— Extrait du texte —
• • • • • • •
Projet de société contre projet de société
Dans les lycées généraux, la fin des filières et le système des enseignements sous forme de spécialités vont accroître les inégalités dans la mesure où tous les établissements ne pourront pas proposer toutes les formations. Sous le prétexte de laisser le choix aux familles, on institue en fait une véritable loi de la jungle où seules les familles les plus à l’aise avec le système scolaire sauront élaborer les meilleures stratégies d’orientation.
On n’a pas assez insisté sur l’introduction d’un « grand oral » en classe de terminale qui semble faire l’unanimité. Il s’agit d’une épreuve individuelle qui remplacera les dispositifs donnant lieu à des recherches collectives. Si bien que là encore, on renforce la concurrence et l’individualisme au détriment des pédagogies coopératives, basées sur l’entraide et l’interaction, chacun et chacune devant apporter sa singularité à une création commune.
Les attaques répétées contre l’emploi à vie dans l’enseignement comme ailleurs laissent en outre augurer d’une volonté de détruire les collectifs de travail qui ne manquera pas d’avoir de graves répercussions sur le fonctionnement du service public d’éducation.
• • • • • • •
— Extrait de données —
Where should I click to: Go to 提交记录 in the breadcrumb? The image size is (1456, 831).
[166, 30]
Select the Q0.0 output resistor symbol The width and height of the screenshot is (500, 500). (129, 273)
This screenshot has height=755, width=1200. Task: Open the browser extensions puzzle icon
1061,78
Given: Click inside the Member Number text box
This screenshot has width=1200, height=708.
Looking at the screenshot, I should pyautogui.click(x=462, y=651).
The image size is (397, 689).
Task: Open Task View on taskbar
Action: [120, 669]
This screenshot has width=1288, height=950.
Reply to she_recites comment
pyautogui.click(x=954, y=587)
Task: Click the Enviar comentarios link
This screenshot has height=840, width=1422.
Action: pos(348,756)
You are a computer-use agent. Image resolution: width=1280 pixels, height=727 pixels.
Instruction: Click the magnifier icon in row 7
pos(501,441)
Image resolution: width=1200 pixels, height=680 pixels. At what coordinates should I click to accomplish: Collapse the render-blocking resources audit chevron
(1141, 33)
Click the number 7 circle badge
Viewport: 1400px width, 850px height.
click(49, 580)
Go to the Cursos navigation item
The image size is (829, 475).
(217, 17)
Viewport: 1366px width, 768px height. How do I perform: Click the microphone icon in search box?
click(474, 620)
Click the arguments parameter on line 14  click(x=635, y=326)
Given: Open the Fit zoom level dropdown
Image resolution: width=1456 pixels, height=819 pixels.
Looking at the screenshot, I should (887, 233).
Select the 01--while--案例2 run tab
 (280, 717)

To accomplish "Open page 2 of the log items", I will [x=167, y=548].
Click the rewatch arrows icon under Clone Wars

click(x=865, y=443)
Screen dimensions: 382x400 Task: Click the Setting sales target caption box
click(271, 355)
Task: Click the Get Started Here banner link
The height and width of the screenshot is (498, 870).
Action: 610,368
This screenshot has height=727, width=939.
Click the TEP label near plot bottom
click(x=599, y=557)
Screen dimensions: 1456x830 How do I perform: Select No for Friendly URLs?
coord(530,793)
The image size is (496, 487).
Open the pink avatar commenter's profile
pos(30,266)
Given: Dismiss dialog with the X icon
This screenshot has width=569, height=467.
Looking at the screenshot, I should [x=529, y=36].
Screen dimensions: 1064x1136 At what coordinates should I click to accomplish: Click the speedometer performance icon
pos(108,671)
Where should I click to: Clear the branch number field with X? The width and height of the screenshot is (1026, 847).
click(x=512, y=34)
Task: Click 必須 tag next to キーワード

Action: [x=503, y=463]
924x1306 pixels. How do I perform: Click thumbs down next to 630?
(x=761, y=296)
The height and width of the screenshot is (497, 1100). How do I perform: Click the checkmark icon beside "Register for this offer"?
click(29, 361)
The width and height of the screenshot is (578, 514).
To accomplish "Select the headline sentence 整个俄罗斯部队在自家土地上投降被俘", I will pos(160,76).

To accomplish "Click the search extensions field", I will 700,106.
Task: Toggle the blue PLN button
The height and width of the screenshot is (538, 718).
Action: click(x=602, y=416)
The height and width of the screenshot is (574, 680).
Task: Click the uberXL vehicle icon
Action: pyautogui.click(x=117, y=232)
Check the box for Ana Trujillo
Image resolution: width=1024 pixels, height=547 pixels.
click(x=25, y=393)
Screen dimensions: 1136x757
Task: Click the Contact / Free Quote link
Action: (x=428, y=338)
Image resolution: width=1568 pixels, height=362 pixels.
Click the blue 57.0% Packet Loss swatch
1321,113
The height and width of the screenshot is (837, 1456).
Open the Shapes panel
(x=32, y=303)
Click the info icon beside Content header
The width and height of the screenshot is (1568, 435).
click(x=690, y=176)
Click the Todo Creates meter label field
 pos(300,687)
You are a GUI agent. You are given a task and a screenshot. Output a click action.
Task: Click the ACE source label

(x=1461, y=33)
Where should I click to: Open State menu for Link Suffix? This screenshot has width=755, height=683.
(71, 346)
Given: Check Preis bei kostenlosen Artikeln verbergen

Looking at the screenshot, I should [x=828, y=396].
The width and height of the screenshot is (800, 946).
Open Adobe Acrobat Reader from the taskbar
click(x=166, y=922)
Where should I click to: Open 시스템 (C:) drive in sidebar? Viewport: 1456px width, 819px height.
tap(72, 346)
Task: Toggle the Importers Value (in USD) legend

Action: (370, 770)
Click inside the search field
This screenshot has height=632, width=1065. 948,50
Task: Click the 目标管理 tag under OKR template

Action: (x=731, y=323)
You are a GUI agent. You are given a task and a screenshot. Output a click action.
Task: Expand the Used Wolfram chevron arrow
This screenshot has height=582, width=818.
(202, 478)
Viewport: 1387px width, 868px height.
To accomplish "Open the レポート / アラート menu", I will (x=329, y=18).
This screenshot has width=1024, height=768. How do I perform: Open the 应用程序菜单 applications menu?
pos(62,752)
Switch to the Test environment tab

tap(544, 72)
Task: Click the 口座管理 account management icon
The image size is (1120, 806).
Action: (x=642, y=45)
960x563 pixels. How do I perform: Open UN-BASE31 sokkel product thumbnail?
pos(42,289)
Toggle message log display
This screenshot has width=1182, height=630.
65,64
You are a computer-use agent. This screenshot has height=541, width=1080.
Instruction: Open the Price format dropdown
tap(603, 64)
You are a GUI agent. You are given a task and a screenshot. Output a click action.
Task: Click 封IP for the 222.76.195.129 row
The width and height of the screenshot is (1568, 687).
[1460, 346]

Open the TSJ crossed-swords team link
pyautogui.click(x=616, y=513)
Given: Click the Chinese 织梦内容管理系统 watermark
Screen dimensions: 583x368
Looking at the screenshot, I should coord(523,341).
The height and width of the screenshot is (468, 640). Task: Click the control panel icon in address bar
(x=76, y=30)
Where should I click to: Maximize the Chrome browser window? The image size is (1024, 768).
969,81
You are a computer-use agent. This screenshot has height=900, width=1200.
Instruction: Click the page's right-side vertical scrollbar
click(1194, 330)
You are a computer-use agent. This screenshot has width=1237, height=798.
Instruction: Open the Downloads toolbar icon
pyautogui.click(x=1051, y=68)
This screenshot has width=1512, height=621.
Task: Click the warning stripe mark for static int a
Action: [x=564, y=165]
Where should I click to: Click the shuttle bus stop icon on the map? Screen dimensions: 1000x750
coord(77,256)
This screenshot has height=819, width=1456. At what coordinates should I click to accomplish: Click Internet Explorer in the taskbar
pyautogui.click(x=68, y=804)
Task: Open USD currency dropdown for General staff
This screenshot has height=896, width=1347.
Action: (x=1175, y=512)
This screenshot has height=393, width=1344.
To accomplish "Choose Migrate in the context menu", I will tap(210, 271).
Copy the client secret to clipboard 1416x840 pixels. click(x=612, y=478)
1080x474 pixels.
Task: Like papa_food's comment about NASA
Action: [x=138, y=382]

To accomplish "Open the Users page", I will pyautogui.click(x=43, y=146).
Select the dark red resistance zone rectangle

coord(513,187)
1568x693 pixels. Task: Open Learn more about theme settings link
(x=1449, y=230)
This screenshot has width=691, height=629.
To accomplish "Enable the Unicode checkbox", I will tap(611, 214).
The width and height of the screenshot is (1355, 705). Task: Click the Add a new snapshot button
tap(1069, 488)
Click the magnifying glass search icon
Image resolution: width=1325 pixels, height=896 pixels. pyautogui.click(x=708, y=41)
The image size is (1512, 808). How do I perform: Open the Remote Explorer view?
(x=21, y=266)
• • • • • • •
— Travail à faire —
a - D'après le texte sur la réforme du lycée, quels dispositifs le « grand oral » remplacera-t-il ?
b - Recopiez mot pour mot le passage du texte sur la réforme du lycée qui va de « On n’a pas assez » à « une création commune. ».

— Corrigé —
a - Les dispositifs donnant lieu à des recherches collectives.

b -
On n’a pas assez insisté sur l’introduction d’un « grand oral » en classe de terminale qui semble faire l’unanimité. Il s’agit d’une épreuve individuelle qui remplacera les dispositifs donnant lieu à des recherches collectives. Si bien que là encore, on renforce la concurrence et l’individualisme au détriment des pédagogies coopératives, basées sur l’entraide et l’interaction, chacun et chacune devant apporter sa singularité à une création commune.